▶ **SET TASK**: In the post about SVT's operations team, at what date and time did the backbone server crash?

Hey. We’re back with a second installment in the life and times of SVTs ´(Dev|Sys|No|O)Ops´ team. (See here for Track 1)
I’m Victoria Bastide. My team runs operations for SVT’s online services (SVT.se, SVT Play, Öppet arkiv, SVT Flow, Barnplay).
Just like before, this post comes complete with its own soundtrack.
This is the down-in-the-trenches view of how we run one of the largest media sites in Sweden. It will expose our flaws, show our failures. And, more importantly, show how we systematically work on learning from the failures.
In our line of work, it’s common that we get rewarded and recognised for our so-called firefighting work. Something fails, we move in like a firefighting squad, full of adrenalin, and put out the fire. It’s concrete, you see the result of your work immediately, and you get praised for it.
Failures and fires happen all the time: A caching layer goes out to lunch. Or the storage array loses a path to a service processor. Or you are spewing 500 errors to Akamai. Or tiny, fur-covered aliens invade the primary datacenter and eat all the network cables but strangely leave the power cables intact.
Here’s why your ability to fight fires isn’t the most important thing.
It’s about learning.
It’s about seeking improvements you can build on, to prevent fires from happening in the first place. It’s about tweaking and building and measuring and keeping the feedback loop going so that the next time you fight a fire, it’s a completely different problem than the one you faced last time.
Proactive measures can be harder to quantify. You’re not going to get a medal or even a pat on the back if you prevent a disaster from happening in the first place. If your infrastructure scales effortlessly, no one other than a die-hard fellow nerd will be there to tell you how awesome your architecture is.
Don’t take me wrong, I’m not dismissing the firefighthting. It will always be needed, and we will always do it. And we need to be damn good at it. Since it is not matter of IF a failure will happen, but WHEN. But it should not be a measure of our success.
The good, the bad, and the beautiful
February 6, 2015, at 11.45 am, WHEN became NOW.
One of our “backbone” servers in one of our datacenters crashed with a kernel panic. A Kernel panic can be thought of as a heart attack on a server. On this server, we had a large set of virtual machines that are mission critical to SVTs online services, including svtplay.se, svt.se, barnplay.se, svtflow.se, etc….

▶ **EXTRACTED MATERIAL**:
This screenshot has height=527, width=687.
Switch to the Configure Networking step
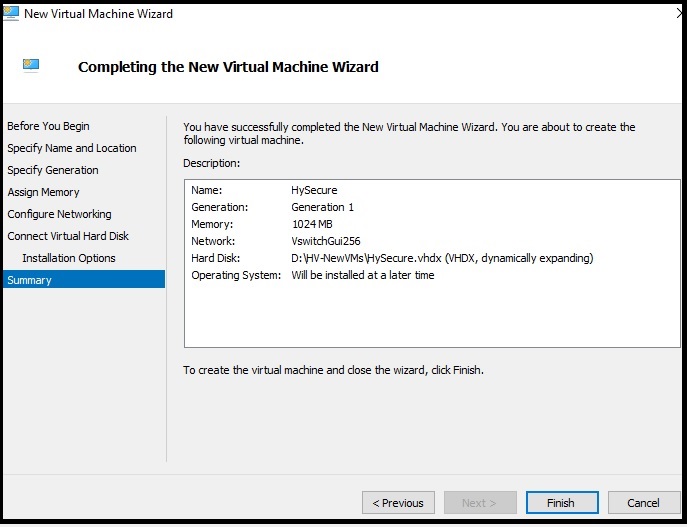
* * *
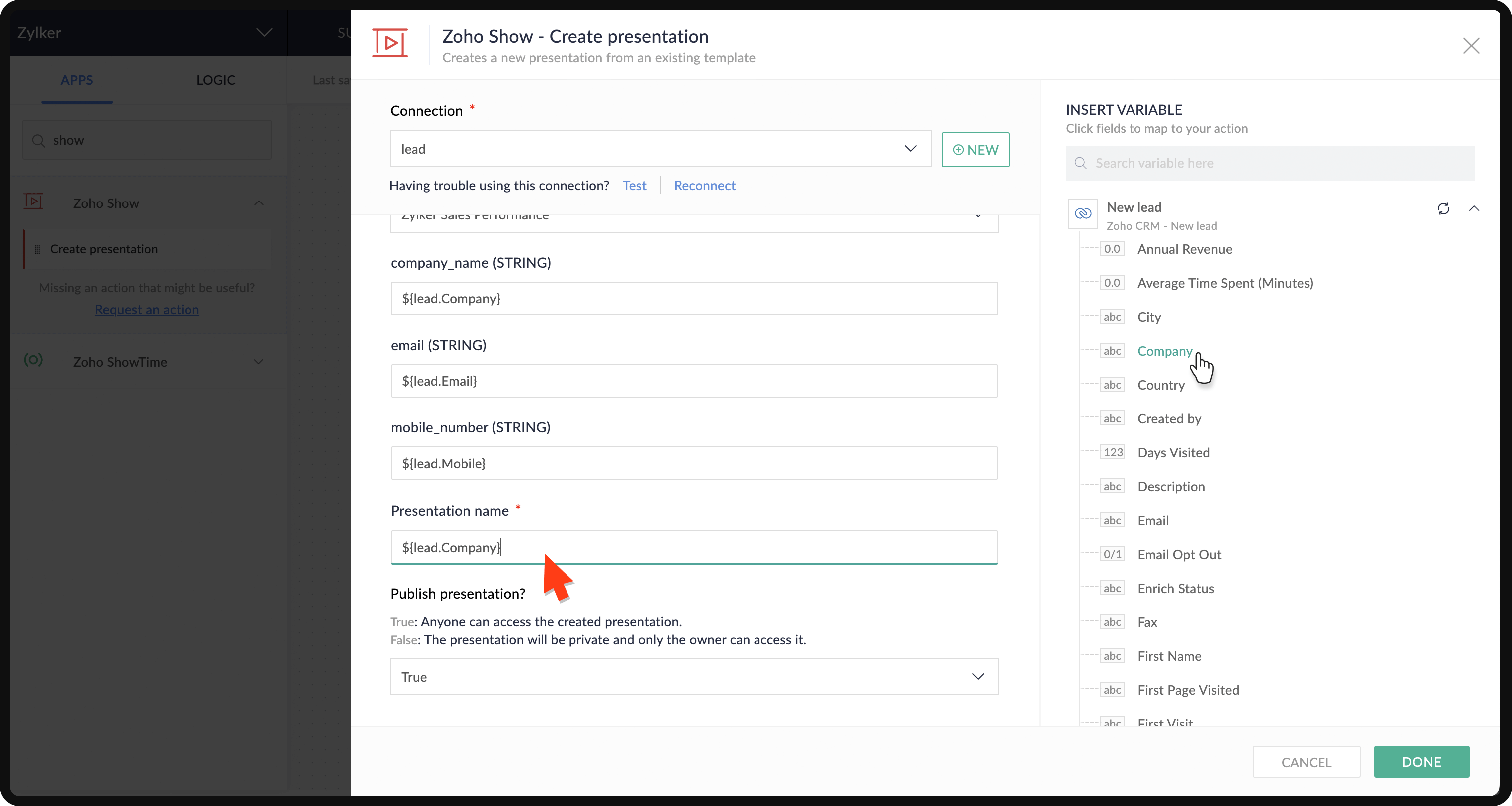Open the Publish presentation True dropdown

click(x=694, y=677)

▶ **EXERCISE SOLUTION**: February 6, 2015, at 11.45 am.